Brief: Reproduce, word for word, every line starting at the line that contains "Image resolution: width=583" and ending with the final line of the entries.

Recorded data:
● ● ● ●

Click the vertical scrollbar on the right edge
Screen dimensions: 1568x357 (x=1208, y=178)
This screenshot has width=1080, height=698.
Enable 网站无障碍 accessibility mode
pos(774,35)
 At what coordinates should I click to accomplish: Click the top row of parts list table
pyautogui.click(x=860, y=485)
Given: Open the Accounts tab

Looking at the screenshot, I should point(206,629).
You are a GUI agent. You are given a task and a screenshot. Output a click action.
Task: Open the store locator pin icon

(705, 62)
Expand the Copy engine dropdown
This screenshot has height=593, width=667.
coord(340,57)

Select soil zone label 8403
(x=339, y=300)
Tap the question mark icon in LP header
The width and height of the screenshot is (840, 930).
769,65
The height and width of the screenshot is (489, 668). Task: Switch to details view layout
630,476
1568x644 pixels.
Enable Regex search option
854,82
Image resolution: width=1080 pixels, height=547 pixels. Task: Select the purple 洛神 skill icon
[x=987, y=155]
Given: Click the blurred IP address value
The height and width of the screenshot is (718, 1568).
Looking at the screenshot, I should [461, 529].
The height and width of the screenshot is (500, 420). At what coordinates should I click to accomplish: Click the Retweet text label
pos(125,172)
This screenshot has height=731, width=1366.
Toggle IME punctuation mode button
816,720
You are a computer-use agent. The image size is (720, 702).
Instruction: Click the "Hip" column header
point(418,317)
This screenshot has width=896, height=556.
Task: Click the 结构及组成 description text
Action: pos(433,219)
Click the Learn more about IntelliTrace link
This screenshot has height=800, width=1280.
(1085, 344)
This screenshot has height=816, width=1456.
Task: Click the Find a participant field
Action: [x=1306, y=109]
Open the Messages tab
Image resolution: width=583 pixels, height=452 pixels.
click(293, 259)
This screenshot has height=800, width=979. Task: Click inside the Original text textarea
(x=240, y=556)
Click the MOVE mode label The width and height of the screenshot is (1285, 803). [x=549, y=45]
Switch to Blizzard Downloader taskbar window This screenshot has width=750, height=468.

● ● ● ●

Answer below:
Image resolution: width=583 pixels, height=452 pixels.
click(293, 259)
This screenshot has height=800, width=979. Task: Click inside the Original text textarea
(x=240, y=556)
Click the MOVE mode label The width and height of the screenshot is (1285, 803). [x=549, y=45]
Switch to Blizzard Downloader taskbar window This screenshot has width=750, height=468.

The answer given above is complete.